CRNov 26, 2018

Distributed and Secure ML with Self-tallying Multi-party Aggregation

arXiv:1811.10296v13 citations
Originality Incremental advance
AI Analysis

This addresses privacy and security challenges in distributed ML for applications like medicine and advertising, though it is incremental as it builds on existing cryptographic techniques.

The authors tackled the problem of privacy-preserving distributed machine learning among untrusted parties by proposing a framework that uses homomorphic addition and zero-knowledge proofs to secure per-user data and prevent malicious contributions, enabling self-tallying without trusted third parties or private channels.

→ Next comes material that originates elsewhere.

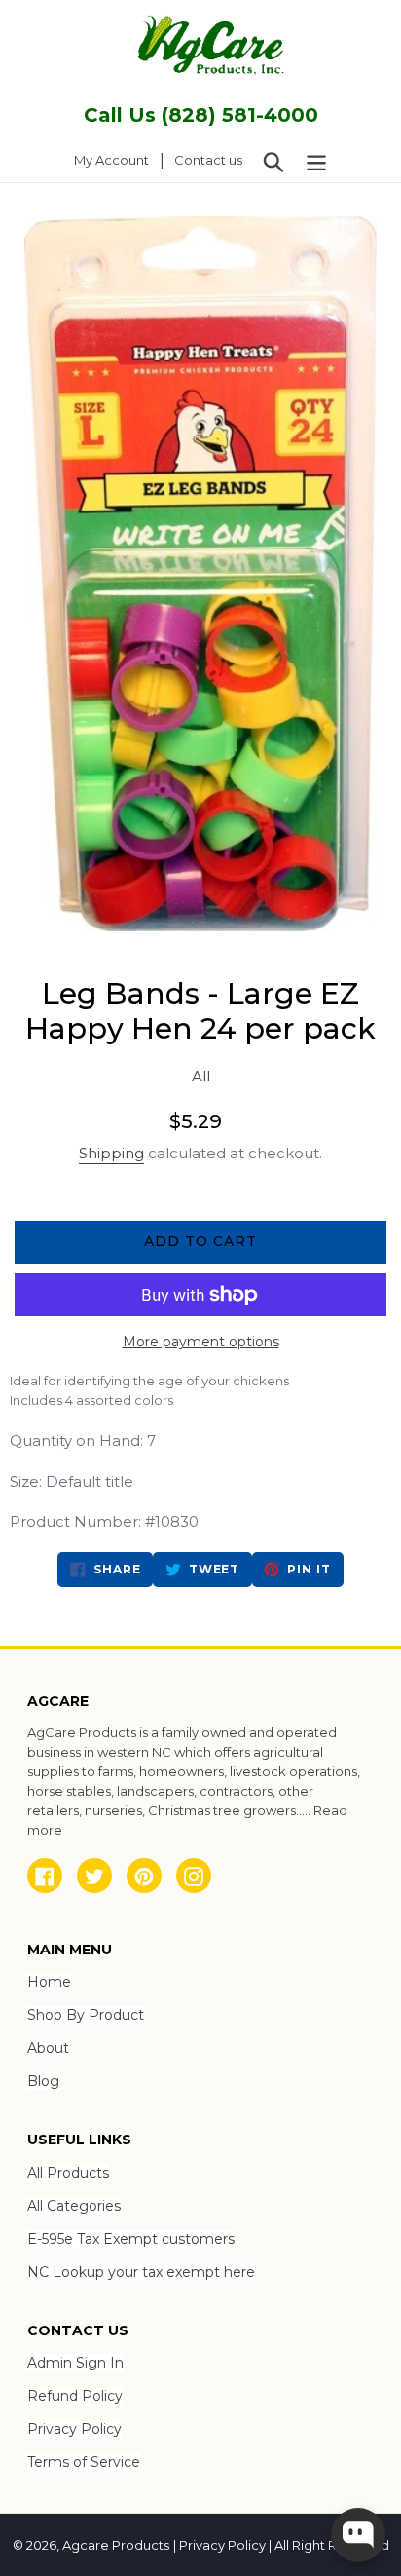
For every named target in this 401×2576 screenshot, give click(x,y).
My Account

Privacy preserving multi-party computation has many applications in areas such as medicine and online advertisements. In this work, we propose a framework for distributed, secure machine learning among untrusted individuals. The framework consists of two parts: a two-step training protocol based on homomorphic addition and a zero knowledge proof for data validity. By combining these two techniques, our framework provides privacy of per-user data, prevents against a malicious user contributing corrupted data to the shared pool, enables each user to self-compute the results of the algorithm without relying on external trusted third parties, and requires no private channels between groups of users. We show how different ML algorithms such as Latent Dirichlet Allocation, Naive Bayes, Decision Trees etc. fit our framework for distributed, secure computing.